Брат. Допустим, так.
Лаврентий. Молчи уж лучше, заклинаю
тебя. Да разве тогда, когда ты во имя воздержания
отказался наперед от женитьбы и “незапятнанного
ложа”, это не было также отказом от всяких
мерзостей, если даже считать, что ты не отрекся от
них уже при самом крещении? Таким образом, как я
уже сказал, и пресвитер и монах обязуются только
к безбрачию. Ну, а что в тех случаях, когда от
монаха уже не требуется такое обязательство? [132]
Брат. Как же так?
Лаврентий. Ты сам это сейчас признал,
говоря, что ты принял монашеское облачение, уже
будучи дьяконом или пресвитером. Ибо если ты
раньше уже дал богу обет воздержания, то вторично
не можешь его давать.
Брат. Но разве я, будучи пресвитером
или монахом, не подвергнусь за прелюбодеяние
большему наказанию, чем ты?
Лаврентий. Почему ты так думаешь? Брат. Потому,
что нарушаю обещание. Лаврентий. Но ни один из
приведенных тобою доводов не состоятелен.
Брат. Ни один, говоришь?
Лаврентий. Ты забыл, что было у нас
установлено уже раньше.
Брат. Что было установлено?
Лаврентий. А то, что обещано только
безбрачие. Брат. Это верно.
Лаврентий. Но ведь ни один священник,
дьякон, брат или монах не женится, то есть не
отступает от безбрачия. Или ты скажешь, тебя
следует больше наказывать из-за маски, которую ты
надел на себя? Это действительно великое дело —
носить личину святости, ходить в апостольском
облачении, выставлять себя образцом
добродетельной жизни, исправителем порочных,
человеком, для которого мир распят и он — для
мира 69.

════════════════

Приведите ещё раз дословно фрагмент диалога о монашеском обете, начиная с «Брат. Допустим, так.» и заканчивая «Как же так?», включая оба конца.

════════════════

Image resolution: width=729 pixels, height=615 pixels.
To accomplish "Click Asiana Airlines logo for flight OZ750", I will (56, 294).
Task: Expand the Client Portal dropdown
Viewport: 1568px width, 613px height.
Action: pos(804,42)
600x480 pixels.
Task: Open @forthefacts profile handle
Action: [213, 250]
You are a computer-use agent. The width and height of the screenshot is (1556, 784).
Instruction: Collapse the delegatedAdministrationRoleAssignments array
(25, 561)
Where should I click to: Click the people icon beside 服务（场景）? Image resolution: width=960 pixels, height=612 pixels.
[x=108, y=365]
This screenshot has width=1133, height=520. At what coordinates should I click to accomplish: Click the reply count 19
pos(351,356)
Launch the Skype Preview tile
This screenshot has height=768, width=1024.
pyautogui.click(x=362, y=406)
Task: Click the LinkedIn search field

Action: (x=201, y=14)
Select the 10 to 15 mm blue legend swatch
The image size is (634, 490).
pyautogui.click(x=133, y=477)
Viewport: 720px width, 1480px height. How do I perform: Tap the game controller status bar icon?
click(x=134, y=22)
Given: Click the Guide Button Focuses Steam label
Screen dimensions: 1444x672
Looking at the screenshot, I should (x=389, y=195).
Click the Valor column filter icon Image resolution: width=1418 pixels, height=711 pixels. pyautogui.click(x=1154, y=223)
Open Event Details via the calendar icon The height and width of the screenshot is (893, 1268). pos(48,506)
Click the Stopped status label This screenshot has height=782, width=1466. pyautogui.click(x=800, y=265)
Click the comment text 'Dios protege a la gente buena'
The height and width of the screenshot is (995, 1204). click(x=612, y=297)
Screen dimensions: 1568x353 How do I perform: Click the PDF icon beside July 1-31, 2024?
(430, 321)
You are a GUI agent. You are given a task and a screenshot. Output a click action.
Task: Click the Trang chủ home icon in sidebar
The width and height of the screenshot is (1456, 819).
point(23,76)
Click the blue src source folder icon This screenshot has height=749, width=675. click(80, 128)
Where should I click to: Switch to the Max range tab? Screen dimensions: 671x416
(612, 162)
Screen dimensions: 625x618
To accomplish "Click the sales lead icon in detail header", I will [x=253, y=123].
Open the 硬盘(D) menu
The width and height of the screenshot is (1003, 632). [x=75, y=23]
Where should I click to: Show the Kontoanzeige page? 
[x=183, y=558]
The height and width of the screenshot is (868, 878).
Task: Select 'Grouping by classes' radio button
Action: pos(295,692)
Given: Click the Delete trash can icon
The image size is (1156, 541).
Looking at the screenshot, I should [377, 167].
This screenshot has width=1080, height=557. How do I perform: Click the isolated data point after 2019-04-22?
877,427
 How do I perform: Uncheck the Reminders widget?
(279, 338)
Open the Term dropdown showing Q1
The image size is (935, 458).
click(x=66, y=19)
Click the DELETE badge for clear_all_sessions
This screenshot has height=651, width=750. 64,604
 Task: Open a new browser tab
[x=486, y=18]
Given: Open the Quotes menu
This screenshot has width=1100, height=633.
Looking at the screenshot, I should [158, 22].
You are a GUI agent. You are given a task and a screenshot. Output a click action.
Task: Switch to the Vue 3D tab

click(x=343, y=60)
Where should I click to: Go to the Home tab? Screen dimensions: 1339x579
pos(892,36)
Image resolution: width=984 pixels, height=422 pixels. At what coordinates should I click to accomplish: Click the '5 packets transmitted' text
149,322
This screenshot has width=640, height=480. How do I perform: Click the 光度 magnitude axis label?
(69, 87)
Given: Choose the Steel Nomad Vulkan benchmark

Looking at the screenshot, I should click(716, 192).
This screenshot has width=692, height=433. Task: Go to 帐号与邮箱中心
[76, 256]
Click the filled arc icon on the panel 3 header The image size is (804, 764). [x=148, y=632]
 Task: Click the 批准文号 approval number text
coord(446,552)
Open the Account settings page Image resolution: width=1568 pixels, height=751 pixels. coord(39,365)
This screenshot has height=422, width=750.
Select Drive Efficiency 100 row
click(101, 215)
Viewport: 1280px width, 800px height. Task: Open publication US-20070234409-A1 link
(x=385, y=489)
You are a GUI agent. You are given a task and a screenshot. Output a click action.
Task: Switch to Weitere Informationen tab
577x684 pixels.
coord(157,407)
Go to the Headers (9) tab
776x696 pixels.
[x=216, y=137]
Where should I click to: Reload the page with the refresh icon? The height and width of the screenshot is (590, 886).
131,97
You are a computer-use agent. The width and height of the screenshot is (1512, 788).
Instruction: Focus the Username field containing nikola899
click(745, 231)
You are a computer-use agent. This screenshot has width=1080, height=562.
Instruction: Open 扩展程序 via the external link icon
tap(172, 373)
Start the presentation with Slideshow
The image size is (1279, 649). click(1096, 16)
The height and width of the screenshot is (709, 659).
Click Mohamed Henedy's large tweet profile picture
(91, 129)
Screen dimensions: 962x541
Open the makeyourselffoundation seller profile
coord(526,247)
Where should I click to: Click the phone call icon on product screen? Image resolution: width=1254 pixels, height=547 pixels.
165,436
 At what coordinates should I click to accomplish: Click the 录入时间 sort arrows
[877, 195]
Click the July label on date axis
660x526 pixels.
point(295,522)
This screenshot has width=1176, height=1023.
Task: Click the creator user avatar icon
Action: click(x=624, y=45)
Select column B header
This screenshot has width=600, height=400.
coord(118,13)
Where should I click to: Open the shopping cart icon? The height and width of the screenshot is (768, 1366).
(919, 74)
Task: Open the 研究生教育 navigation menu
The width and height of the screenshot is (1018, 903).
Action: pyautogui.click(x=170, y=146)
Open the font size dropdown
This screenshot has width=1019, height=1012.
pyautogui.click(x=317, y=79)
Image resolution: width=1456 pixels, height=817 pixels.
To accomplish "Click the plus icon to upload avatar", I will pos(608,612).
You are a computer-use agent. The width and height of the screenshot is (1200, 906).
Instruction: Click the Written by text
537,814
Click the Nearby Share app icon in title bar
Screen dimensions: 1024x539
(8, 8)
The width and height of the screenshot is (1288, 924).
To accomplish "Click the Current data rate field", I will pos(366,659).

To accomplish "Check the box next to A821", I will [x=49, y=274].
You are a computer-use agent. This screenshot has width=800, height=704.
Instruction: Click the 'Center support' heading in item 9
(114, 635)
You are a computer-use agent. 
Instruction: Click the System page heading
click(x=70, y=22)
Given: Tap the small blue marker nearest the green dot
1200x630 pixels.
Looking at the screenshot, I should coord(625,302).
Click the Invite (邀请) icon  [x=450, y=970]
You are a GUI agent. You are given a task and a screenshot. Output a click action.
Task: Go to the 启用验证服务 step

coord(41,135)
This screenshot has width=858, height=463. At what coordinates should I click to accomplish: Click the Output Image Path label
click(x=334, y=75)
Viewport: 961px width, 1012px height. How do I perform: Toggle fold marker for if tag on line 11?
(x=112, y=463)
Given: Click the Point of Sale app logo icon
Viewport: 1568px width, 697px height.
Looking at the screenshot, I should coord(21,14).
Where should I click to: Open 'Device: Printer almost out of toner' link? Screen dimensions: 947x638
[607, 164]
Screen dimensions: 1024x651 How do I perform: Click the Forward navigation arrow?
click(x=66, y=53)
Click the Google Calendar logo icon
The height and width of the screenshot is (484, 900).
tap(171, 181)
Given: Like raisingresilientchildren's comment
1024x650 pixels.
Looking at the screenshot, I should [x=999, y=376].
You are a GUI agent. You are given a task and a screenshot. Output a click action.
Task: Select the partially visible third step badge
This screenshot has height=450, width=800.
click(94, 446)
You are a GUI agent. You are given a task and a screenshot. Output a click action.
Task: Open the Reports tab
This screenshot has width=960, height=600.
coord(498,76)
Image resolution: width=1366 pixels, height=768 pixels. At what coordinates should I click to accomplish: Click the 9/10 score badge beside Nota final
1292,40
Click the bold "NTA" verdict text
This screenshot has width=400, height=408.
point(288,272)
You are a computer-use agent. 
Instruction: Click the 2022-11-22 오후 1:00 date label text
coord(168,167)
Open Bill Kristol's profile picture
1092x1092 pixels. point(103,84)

════════════════

→ **ОТВЕТ**:
Брат. Допустим, так.
Лаврентий. Молчи уж лучше, заклинаю
тебя. Да разве тогда, когда ты во имя воздержания
отказался наперед от женитьбы и “незапятнанного
ложа”, это не было также отказом от всяких
мерзостей, если даже считать, что ты не отрекся от
них уже при самом крещении? Таким образом, как я
уже сказал, и пресвитер и монах обязуются только
к безбрачию. Ну, а что в тех случаях, когда от
монаха уже не требуется такое обязательство? [132]
Брат. Как же так?